# WORK ITEM
All that is needed is an exact repetition of the lines from the one containing "You are a GUI" through the final line of the material, without pictures.
GIVEN ENTRIES Block Start
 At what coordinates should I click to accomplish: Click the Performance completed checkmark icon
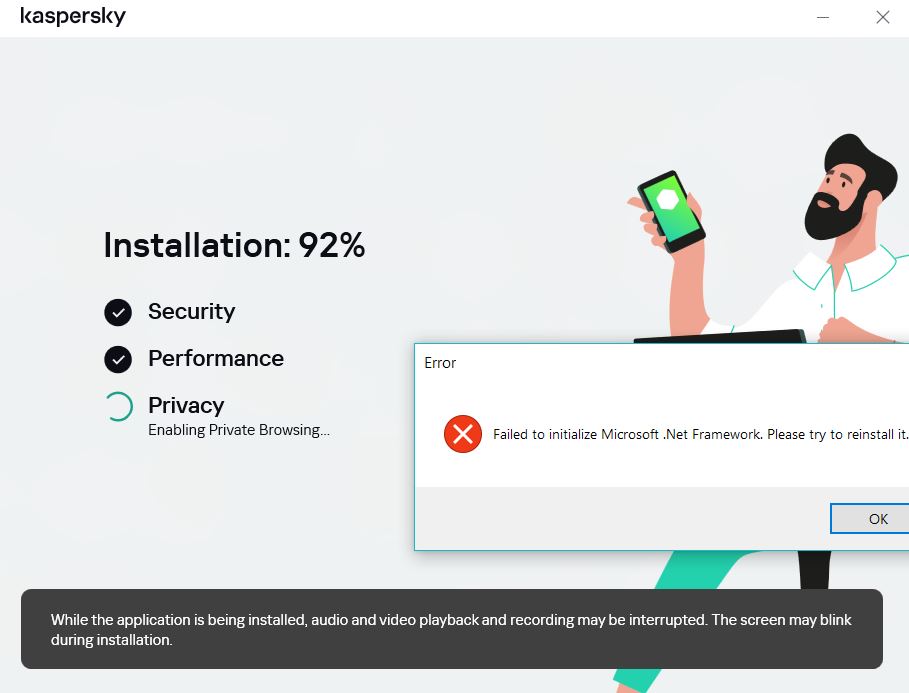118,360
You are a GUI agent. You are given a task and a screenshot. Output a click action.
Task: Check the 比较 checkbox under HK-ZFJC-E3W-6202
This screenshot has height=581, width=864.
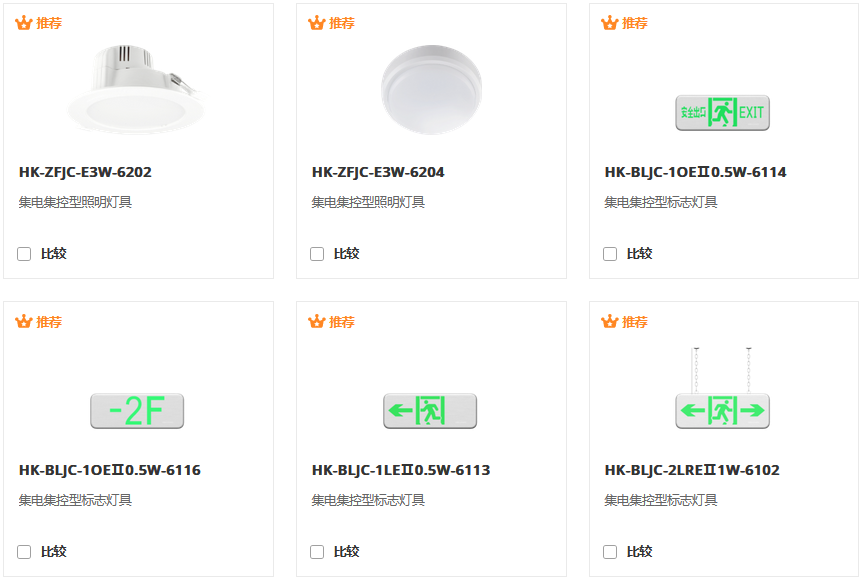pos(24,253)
GIVEN ENTRIES Block End
# COMPLETED EXERCISE
You are a GUI agent. You are given a task and a screenshot. Output a click action.
Task: Check the 比较 checkbox under HK-ZFJC-E3W-6202
This screenshot has height=581, width=864.
pos(24,253)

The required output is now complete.